═══ Given text

Conner v. State

Annotate this Case

289 So. 2d 650 (1973)

Gus CONNER, Junior v. STATE.

2 Div. 120.

Court of Criminal Appeals of Alabama.

September 25, 1973.

Rehearing Denied December 4, 1973.

Sheldon Fitts and Kirtley W. Brown, Marion, for appellant.

William J. Baxley, Atty. Gen., and David Lee Weathers, Asst. Atty. Gen., for the State.

CATES, Presiding Judge.

Murder, second degree: sentence, thirty years in the penitentiary.

I

Conner, according to the State's evidence, managed to knock one William Johnson down in a roadway. While Johnson *651 was still prostrate Conner ran his car over his body. James Small, a state toxicologist, testified that an autopsy of Johnson's body revealed the liver to be extremely lacerated. He testified the "cause of death was the injury to the internal organs as a result of the large abrasions and trauma to the anterior surface of the abdomen and chest."

Small further testified that the injuries were consistent with Johnson's having been run over with a car at slow speed.

The only eye witness who testified was Caroline Boone, evidently somewhat mentally retarded. She, after preliminary voir dire, was sworn as a witness. Her testimony, except for describing Conner's driving over Johnson, was not corroborated by Small's findings.

Specifically, she stated that Conner shot Johnson with a pistol and that Corene Getter stabbed Johnson in the back. Small testified he found no bullet wounds nor any knife wound in the back.

II

In view of the obviously limited intelligence of the witness Boone, we set forth the whole record as to her preliminary examination:

"CAROLINE BOONE

called on behalf of the State was seated in the witness seat.

"THE COURT: How old are you?

"A I don't know.

"THE COURT: How old?

"A I don't know, but I was definitely

"THE COURT: Do you know how old you are?

"A No.

"THE COURT: Do you go to church?

"A Yeah.

"THE COURT: Do you know the difference in telling the truth and telling a falsehood?

══════

> **What you will do**
a - Rewrite the paragraph of the court opinion that begins "Conner, according to the State's evidence" as a short bulleted list that keeps its main facts.
b - Answer these questions from the court opinion, one answer per line:
(i) What sentence did Conner receive?
(ii) Who was the only eyewitness who testified?
(iii) What two kinds of wounds did Small testify he did not find?
The lines after this point are separate material and are unrelated to the court opinion.

═══ Records

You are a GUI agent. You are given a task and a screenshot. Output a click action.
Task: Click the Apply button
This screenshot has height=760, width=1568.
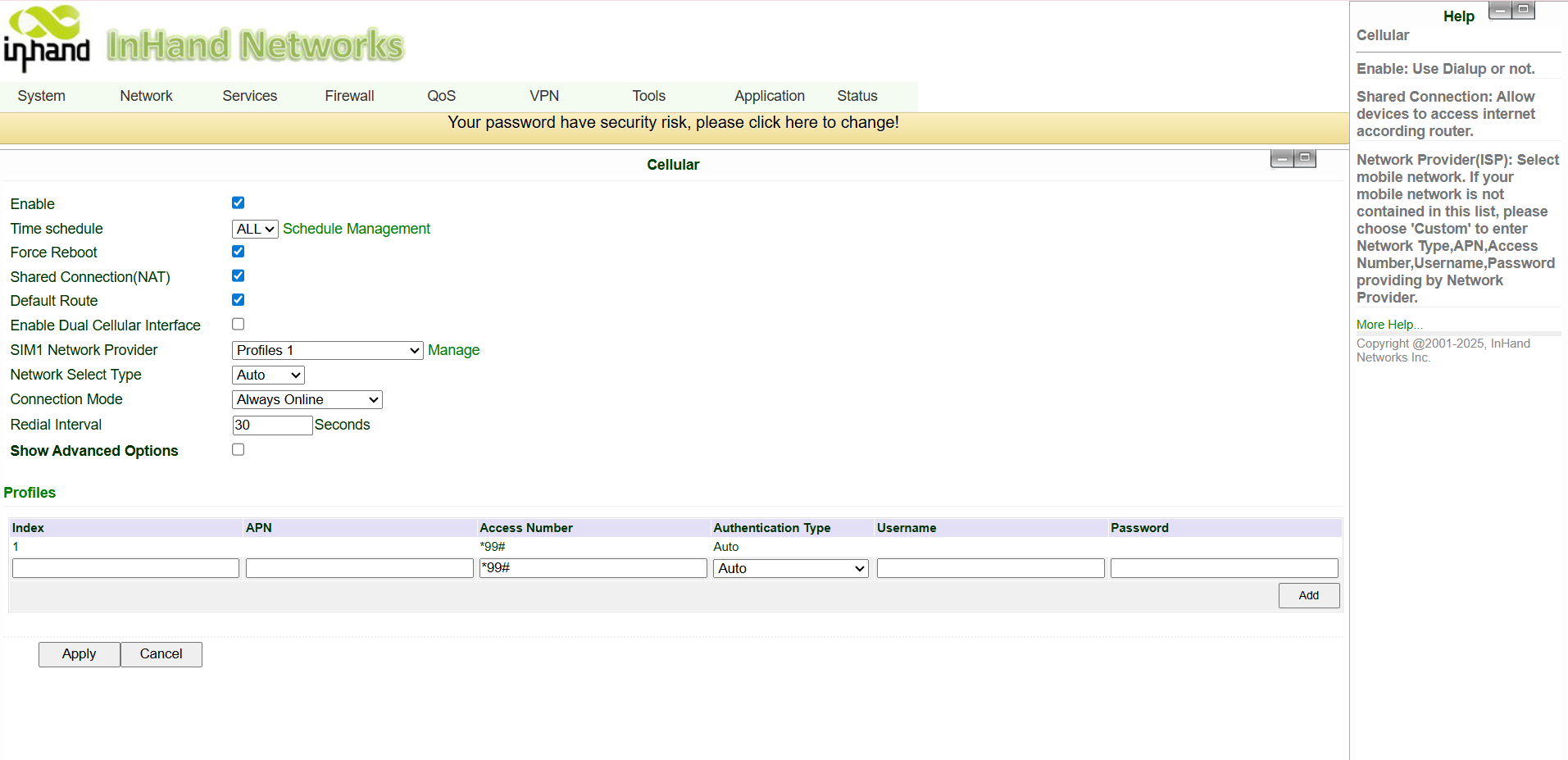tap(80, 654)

══════
═══ Records

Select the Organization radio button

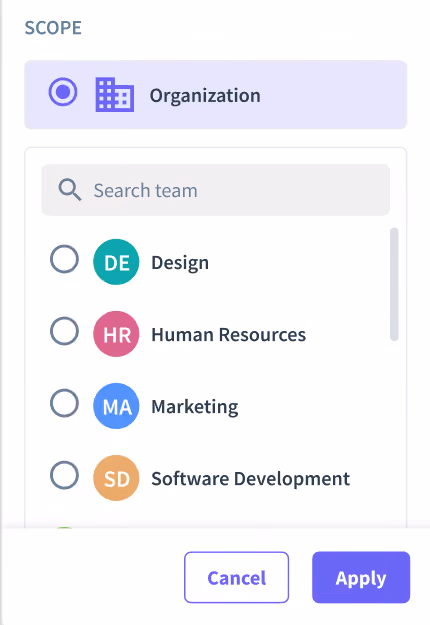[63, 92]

══════
═══ Records

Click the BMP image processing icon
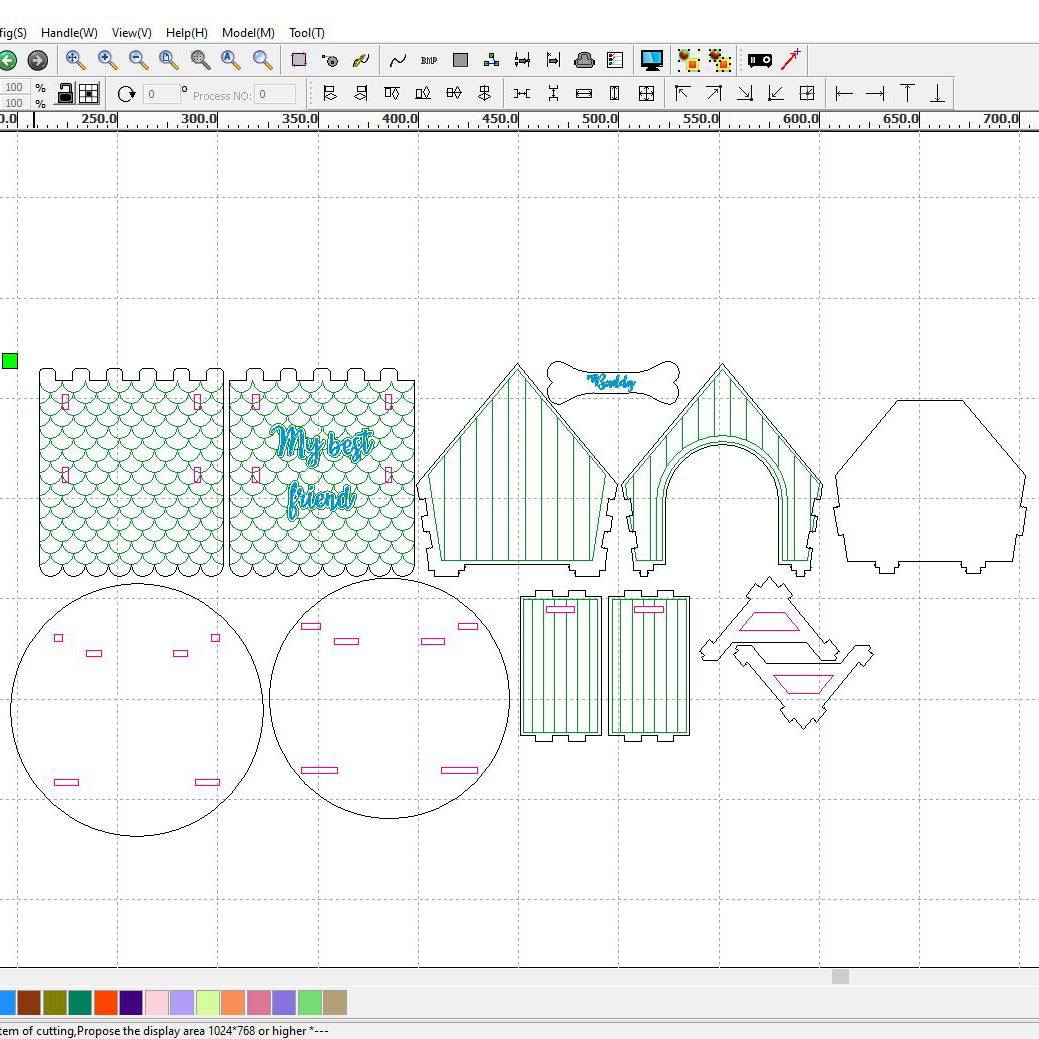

══════

> **Solutions to the problems**
a -
- According to the State's evidence, Conner knocked William Johnson down in a roadway.
- While Johnson was still prostrate, Conner ran his car over Johnson's body.
- James Small, a state toxicologist, testified that the autopsy showed Johnson's liver was extremely lacerated.
- Small gave the cause of death as injury to the internal organs from large abrasions and trauma to the front of the abdomen and chest.

b -
(i) Thirty years in the penitentiary.
(ii) Caroline Boone.
(iii) Bullet wounds and a knife wound in the back.